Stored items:
%%

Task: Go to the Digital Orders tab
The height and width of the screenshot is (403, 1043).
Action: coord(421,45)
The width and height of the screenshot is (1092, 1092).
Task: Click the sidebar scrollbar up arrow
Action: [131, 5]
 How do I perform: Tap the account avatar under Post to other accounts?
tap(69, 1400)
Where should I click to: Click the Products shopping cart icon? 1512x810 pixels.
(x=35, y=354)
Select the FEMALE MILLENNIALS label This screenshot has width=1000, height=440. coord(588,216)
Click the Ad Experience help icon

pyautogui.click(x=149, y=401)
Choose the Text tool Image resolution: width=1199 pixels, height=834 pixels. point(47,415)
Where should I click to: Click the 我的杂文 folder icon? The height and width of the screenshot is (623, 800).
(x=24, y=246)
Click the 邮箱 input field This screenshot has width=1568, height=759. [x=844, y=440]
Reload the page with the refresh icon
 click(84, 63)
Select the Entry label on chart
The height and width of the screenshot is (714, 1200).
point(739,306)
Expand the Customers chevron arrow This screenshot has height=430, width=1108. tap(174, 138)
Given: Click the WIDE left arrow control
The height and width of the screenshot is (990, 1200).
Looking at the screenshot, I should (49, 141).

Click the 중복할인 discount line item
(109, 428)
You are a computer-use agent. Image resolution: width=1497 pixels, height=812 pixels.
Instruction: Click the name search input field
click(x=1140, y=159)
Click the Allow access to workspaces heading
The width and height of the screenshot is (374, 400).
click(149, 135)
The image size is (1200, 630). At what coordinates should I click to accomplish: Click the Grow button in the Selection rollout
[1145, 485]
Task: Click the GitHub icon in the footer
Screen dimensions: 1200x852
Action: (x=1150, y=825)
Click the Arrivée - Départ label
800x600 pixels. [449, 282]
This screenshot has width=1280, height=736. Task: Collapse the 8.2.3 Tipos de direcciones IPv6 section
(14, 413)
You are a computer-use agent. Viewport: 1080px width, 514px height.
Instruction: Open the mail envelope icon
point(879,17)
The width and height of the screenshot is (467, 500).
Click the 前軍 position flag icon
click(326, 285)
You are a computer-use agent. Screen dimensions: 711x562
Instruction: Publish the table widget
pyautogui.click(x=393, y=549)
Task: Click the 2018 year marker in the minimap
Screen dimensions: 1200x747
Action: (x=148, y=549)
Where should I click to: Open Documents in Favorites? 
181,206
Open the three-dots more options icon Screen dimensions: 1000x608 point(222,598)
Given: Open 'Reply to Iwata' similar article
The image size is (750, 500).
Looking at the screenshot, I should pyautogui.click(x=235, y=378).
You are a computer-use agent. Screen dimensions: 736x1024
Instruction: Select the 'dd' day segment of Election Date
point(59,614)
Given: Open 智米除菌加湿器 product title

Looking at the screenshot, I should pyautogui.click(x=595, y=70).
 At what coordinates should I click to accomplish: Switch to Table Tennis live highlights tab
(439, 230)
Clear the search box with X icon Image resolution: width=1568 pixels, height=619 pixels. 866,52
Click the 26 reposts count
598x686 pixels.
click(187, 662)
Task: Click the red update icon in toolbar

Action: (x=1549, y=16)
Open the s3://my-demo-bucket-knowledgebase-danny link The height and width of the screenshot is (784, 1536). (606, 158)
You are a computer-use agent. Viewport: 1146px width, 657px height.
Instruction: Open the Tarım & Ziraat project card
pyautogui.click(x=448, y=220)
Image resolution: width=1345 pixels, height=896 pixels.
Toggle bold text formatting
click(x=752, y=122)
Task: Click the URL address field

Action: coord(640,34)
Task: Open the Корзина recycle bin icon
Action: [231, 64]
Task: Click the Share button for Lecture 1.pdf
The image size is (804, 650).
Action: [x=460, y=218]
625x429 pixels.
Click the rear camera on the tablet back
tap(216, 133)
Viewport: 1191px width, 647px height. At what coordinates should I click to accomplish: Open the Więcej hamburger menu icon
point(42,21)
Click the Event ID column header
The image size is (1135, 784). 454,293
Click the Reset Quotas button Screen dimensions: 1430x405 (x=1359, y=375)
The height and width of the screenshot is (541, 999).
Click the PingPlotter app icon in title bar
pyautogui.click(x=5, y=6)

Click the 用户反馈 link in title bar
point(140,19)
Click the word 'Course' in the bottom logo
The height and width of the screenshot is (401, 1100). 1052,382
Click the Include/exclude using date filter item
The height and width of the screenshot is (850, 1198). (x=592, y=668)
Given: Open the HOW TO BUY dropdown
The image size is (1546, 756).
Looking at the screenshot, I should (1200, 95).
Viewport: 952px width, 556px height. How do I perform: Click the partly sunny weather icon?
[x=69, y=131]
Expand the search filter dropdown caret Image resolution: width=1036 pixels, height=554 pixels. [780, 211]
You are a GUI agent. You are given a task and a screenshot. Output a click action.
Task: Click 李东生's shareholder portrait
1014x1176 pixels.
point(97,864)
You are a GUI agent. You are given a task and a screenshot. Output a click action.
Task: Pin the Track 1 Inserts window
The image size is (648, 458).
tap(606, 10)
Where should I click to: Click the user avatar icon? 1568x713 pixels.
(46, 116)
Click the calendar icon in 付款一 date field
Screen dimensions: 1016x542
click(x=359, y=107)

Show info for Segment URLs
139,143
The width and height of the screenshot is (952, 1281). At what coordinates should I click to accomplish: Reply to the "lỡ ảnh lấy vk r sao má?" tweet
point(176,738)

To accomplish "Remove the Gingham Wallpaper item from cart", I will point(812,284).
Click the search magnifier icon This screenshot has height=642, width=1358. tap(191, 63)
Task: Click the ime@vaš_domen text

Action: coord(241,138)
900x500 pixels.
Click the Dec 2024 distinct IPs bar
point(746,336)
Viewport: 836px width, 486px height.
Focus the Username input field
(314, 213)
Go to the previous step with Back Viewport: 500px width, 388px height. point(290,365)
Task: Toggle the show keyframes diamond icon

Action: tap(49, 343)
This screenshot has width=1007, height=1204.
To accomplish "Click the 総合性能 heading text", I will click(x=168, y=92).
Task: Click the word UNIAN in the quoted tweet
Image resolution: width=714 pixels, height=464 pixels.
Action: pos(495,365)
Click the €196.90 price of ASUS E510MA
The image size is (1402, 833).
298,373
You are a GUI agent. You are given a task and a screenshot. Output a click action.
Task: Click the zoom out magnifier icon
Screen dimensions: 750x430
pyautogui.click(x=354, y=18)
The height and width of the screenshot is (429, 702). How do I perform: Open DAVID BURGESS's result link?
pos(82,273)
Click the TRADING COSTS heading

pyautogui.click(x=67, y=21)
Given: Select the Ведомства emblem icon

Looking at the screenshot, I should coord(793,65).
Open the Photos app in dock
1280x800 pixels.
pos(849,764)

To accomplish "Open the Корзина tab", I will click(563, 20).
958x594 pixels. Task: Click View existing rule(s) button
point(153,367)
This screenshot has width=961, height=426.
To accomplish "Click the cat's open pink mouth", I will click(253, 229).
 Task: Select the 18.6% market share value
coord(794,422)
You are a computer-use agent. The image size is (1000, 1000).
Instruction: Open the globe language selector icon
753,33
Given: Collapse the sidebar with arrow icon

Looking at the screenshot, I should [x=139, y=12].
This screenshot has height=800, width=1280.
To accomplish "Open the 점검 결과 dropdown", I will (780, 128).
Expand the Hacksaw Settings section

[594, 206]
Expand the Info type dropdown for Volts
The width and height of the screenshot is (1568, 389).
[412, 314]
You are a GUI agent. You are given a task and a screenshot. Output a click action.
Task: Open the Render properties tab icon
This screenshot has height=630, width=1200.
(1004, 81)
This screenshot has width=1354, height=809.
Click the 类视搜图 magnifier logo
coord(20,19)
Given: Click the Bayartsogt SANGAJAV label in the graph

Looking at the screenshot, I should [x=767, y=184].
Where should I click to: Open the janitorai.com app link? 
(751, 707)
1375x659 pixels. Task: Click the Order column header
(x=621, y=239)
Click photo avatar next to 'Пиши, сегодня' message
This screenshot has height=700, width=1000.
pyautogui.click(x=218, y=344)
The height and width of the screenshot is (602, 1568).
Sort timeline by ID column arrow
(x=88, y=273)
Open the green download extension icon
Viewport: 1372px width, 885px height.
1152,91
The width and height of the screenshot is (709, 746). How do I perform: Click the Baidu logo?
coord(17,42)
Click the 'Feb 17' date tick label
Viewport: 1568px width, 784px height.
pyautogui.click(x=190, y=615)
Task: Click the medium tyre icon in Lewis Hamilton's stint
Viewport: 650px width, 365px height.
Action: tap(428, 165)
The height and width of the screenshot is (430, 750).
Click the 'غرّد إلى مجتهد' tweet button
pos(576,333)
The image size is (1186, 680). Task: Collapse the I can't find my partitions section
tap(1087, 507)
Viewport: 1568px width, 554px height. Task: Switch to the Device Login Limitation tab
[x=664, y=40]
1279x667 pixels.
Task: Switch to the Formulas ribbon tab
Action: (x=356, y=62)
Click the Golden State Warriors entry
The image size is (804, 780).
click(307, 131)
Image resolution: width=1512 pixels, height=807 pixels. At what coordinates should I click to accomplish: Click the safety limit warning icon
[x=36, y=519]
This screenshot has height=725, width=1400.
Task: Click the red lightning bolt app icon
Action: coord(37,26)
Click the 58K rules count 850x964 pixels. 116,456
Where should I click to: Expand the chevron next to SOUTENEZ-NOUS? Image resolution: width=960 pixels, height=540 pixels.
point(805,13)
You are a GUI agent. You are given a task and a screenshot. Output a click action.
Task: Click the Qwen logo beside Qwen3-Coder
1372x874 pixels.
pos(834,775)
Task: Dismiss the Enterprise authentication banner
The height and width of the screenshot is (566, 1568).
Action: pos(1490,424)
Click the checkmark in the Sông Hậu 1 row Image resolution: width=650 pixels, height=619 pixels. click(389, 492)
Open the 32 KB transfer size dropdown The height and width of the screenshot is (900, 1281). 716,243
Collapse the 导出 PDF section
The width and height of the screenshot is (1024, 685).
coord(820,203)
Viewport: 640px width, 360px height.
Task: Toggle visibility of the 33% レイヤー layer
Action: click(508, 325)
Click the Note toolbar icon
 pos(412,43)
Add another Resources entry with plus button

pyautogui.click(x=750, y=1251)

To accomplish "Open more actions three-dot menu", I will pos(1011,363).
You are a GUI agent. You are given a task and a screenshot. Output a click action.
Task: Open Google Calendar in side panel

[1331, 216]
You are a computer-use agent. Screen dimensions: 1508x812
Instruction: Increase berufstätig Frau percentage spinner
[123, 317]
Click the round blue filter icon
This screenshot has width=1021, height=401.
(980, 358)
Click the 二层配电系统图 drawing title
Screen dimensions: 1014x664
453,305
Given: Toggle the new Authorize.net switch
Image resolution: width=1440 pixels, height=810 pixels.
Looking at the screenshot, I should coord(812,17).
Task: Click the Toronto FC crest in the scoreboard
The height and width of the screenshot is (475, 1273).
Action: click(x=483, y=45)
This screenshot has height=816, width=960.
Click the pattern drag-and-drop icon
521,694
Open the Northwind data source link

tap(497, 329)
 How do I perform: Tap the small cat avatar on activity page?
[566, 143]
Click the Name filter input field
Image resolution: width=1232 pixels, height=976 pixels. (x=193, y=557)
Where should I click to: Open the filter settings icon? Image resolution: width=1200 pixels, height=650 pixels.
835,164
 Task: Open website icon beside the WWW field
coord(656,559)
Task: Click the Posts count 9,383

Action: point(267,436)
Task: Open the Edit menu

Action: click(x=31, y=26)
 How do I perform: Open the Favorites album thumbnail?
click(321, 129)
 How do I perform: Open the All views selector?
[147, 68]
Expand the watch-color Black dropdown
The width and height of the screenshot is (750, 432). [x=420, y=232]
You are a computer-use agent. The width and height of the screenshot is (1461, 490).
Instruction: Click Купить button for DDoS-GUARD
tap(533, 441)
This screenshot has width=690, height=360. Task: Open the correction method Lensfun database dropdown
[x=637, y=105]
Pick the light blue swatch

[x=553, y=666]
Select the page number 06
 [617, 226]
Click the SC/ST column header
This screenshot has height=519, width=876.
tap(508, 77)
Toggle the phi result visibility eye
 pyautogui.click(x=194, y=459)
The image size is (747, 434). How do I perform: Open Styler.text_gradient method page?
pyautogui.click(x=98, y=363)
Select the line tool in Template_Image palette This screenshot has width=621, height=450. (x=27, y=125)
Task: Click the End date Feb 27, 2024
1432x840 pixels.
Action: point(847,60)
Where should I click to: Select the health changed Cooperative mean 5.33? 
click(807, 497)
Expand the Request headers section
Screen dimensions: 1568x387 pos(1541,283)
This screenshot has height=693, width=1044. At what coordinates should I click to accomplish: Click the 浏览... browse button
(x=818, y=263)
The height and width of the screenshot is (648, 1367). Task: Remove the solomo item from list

%%

## What you should do
Nothing but a number is expected here: the number of lines in the entries that include the word "Remove".

## Response for this exercise
2